Swap every instance of "screenshot" for "screen image" in the records below, leaving everything else unchanged, and omit the pictures from your answer.

::: STORED RECORDS :::

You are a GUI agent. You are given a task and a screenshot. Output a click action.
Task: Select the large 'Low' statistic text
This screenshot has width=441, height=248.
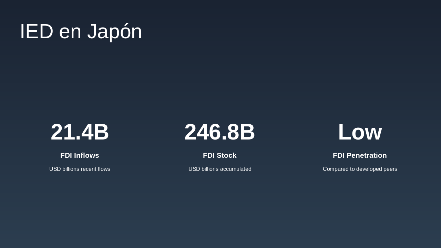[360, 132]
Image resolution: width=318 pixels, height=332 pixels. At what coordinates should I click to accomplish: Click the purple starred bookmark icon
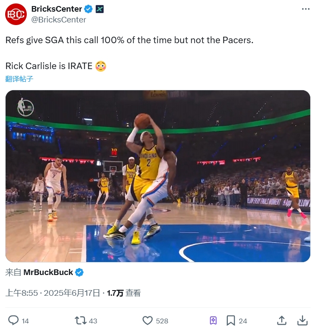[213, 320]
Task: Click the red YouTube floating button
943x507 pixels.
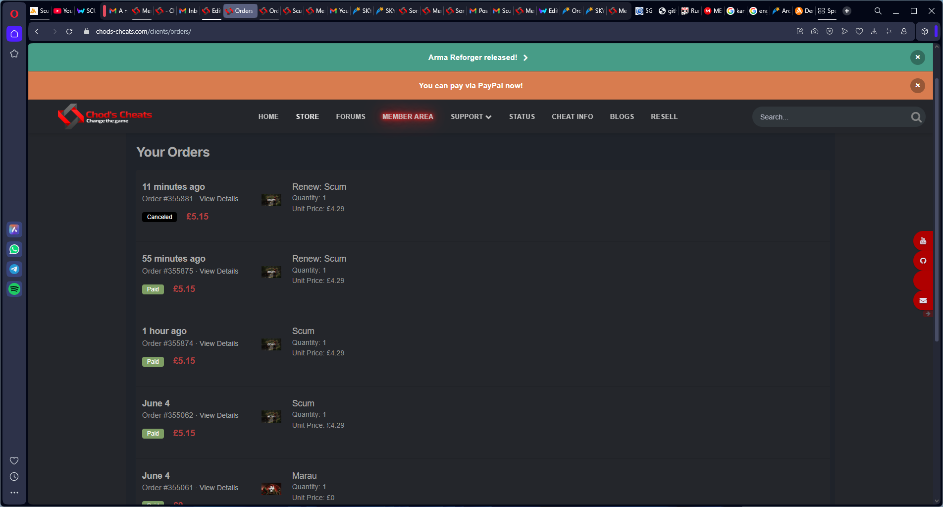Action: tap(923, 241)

:::

### OUTPUT OF THE TASK
You are a GUI agent. You are given a task and a screen image. Output a click action.
Task: Select the large 'Low' statistic text
This screen image has width=441, height=248.
[360, 132]
Image resolution: width=318 pixels, height=332 pixels. At what coordinates should I click to accomplish: Click the purple starred bookmark icon
[213, 320]
Task: Click the red YouTube floating button
943x507 pixels.
Action: tap(923, 241)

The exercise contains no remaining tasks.